In those pretelevision days newspapers were the primary source of news, and when something important happened--a war, a plane crash, a ship sinking, or a natural disaster--the competition among them was fierce. Today few cities support more than two newspapers, usually a morning and an evening paper, and often they share the same advertising and circulation staffs and are printed on the same presses. Only the news departments are totally separate.
The extra editions were therefore very important, and the newspapers raced to be the first on the street with them. All over America that Sunday afternoon these extras were being feverishly assembled in newsrooms by skeleton staffs. Most newspapermen hurried to the office as soon as they heard the news, much as military men rushed back to the base.

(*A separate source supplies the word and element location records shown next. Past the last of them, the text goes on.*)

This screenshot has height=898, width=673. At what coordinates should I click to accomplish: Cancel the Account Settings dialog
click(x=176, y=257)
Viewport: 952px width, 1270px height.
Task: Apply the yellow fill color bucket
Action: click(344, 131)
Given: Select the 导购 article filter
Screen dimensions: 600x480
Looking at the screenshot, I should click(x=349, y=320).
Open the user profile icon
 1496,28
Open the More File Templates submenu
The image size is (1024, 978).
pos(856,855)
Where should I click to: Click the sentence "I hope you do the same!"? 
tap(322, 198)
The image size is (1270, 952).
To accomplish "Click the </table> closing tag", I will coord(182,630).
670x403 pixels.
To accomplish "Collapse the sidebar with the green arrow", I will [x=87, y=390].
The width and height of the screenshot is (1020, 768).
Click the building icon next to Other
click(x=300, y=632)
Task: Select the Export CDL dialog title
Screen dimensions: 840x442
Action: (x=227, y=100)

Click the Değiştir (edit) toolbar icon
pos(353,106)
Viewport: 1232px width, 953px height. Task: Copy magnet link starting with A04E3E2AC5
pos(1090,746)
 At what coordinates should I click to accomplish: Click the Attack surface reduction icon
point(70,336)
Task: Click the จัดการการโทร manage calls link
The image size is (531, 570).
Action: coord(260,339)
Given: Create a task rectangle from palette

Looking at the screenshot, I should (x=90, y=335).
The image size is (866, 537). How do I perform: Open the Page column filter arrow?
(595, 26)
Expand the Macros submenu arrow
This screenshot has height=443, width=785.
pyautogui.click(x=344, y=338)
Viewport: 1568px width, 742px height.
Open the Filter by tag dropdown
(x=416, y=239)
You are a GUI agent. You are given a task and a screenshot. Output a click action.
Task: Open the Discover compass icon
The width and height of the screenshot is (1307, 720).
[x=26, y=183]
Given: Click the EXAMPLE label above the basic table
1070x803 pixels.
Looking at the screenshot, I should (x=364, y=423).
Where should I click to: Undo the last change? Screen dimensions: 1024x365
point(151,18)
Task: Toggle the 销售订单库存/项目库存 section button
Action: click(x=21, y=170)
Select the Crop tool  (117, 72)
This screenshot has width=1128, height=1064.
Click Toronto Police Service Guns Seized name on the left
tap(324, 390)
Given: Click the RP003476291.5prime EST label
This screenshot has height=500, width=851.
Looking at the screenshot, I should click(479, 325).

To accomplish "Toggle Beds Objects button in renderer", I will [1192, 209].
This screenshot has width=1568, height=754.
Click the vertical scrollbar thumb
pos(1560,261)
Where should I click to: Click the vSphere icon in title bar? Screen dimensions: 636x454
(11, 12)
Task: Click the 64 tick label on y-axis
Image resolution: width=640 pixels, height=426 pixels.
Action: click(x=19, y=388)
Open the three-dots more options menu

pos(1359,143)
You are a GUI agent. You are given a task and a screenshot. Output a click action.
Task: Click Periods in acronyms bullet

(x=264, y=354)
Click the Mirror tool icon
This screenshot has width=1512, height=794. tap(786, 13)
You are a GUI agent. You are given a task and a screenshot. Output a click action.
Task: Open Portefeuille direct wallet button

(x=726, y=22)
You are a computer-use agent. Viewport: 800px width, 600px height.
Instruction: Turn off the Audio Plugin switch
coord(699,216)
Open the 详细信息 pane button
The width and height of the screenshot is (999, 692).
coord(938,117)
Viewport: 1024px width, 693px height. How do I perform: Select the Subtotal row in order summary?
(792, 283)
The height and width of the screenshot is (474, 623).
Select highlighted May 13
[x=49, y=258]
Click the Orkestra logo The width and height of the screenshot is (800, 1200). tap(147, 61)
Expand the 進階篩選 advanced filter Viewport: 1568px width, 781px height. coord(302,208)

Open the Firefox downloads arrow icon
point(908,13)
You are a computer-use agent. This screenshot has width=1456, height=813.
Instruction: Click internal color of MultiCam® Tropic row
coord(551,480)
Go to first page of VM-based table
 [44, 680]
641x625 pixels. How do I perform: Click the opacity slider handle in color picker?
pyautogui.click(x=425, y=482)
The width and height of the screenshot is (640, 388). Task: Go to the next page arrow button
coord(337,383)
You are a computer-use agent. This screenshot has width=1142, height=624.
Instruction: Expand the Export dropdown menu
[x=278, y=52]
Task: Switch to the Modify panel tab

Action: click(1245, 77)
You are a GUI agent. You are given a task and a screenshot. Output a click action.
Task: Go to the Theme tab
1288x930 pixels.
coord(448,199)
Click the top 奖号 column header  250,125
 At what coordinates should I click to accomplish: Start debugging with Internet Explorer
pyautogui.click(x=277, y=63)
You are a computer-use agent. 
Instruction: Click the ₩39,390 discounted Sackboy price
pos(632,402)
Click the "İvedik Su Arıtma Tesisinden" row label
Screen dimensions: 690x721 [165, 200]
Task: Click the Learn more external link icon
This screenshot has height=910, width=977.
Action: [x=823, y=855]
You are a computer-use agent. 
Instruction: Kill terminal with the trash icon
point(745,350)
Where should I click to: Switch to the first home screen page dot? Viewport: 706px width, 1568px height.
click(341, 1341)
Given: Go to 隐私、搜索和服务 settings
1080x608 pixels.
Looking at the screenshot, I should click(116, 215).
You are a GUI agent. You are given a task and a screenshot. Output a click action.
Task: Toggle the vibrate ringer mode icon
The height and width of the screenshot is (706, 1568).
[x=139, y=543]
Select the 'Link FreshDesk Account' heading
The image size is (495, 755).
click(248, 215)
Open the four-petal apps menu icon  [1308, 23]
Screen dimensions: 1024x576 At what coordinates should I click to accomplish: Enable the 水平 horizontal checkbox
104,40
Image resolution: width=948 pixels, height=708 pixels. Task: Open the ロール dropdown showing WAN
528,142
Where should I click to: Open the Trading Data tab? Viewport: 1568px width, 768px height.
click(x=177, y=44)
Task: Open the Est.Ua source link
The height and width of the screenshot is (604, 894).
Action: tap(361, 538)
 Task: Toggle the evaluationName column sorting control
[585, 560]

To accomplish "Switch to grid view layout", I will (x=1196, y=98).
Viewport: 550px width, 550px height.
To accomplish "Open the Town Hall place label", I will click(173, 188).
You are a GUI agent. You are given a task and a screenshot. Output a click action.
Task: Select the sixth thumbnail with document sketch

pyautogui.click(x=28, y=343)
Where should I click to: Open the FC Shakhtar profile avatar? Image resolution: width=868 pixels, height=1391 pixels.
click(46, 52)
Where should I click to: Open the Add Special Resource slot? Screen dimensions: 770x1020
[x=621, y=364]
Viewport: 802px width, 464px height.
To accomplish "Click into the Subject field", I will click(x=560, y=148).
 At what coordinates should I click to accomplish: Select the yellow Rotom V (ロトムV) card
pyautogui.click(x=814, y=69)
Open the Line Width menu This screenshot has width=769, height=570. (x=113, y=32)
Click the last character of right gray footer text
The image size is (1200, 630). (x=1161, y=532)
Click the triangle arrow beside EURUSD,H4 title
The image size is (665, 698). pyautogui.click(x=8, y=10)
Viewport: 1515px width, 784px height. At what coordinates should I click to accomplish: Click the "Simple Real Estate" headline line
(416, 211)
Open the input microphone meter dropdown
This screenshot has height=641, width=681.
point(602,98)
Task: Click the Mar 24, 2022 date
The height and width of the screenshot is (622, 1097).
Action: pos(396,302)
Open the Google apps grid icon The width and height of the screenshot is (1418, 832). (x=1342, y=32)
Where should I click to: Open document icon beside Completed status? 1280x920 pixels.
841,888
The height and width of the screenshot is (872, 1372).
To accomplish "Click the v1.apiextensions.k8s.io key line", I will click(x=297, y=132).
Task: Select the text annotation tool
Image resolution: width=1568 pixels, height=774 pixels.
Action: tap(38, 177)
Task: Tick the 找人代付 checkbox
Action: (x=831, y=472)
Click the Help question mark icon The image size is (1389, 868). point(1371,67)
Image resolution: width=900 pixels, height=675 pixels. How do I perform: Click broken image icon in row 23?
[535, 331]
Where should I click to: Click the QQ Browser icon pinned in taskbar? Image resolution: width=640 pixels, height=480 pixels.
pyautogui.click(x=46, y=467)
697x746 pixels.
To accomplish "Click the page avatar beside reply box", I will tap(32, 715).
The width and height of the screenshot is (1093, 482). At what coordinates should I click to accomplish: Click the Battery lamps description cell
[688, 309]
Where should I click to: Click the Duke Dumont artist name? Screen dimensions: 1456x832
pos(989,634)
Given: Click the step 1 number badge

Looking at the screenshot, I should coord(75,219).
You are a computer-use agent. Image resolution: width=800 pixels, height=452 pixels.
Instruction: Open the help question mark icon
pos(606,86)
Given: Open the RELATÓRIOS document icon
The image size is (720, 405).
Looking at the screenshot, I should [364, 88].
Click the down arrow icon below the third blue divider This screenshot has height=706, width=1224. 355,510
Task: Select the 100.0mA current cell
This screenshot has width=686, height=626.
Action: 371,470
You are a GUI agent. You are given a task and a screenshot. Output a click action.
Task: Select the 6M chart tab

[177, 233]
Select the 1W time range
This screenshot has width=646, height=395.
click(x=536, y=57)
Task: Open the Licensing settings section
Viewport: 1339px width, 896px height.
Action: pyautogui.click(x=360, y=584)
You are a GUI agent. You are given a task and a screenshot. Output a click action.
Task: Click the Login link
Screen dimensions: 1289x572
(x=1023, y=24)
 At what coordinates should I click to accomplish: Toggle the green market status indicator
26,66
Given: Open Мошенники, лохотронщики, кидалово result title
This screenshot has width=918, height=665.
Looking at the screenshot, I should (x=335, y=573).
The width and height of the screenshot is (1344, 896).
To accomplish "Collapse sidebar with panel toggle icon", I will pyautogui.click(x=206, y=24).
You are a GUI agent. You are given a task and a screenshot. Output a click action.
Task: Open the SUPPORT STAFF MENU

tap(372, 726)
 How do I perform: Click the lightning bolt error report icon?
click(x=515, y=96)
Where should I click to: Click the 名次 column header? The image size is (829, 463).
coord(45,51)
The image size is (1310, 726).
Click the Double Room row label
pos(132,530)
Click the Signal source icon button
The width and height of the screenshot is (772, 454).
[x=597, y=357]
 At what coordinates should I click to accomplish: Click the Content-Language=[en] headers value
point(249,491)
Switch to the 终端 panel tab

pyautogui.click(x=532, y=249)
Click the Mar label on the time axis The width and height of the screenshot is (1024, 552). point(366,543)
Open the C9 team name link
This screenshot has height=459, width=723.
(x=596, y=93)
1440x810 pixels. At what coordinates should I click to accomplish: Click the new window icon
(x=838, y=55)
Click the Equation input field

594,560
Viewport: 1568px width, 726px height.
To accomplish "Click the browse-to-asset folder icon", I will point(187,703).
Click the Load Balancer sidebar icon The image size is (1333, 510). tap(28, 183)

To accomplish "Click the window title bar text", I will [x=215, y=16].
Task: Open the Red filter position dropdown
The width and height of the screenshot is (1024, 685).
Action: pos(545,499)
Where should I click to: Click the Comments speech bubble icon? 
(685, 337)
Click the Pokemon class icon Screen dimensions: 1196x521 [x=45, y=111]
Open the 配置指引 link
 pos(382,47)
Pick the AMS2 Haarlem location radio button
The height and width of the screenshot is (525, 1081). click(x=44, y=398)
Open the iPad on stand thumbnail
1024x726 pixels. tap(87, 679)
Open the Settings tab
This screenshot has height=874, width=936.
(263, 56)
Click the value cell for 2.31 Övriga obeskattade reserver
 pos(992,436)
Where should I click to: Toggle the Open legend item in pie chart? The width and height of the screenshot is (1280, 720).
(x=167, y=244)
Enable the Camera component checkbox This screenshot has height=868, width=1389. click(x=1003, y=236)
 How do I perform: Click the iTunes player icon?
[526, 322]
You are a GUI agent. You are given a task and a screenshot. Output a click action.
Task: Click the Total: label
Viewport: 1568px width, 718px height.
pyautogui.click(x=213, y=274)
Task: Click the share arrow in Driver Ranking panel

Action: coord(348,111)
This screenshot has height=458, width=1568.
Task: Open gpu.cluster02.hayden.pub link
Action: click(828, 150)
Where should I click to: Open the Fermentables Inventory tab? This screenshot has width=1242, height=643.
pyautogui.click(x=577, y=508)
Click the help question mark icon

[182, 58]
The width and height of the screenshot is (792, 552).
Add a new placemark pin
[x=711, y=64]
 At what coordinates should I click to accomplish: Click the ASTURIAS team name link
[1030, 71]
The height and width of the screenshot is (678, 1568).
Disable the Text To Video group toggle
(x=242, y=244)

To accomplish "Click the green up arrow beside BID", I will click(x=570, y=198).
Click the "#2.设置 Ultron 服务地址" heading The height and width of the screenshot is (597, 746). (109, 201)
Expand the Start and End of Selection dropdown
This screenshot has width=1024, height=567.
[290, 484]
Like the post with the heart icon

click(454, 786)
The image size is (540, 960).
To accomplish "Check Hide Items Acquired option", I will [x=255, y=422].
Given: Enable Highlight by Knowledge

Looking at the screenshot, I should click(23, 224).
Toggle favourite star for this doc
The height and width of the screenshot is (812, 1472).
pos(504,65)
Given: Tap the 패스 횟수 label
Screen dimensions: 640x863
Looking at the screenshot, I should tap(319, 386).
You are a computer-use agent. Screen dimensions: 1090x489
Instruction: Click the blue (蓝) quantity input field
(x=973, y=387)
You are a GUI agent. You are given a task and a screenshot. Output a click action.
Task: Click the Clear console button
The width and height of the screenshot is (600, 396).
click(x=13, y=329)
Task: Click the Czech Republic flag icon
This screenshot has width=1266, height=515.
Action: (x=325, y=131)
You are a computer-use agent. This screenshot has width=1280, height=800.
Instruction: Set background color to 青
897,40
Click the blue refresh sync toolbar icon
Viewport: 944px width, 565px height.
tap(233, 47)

One of the proudest newspaper staffs was that of the Chicago Sun Times, which had just published its first issue on Thursday, December 4. The Sun Times hit the street at 7 P.M., beating the Tribune, the Herald American, and the other papers to the street by several minutes. Actually, the Tribune did not even print an extra edition; instead, it placed a banner, "Japan Attacks U.S.," across the top of its regular evening edition.
The Omaha World Herald got its extra edition on the street at about 4:45 P.M. and sold all 19,200 papers in a few minutes. The St. Louis Globe Democrat put out two extras, the second with an odd banner headline: MANILA QUIT. Some people may have considered it prophetic, but it was a typographical error. It should have read: MANILA QUIET.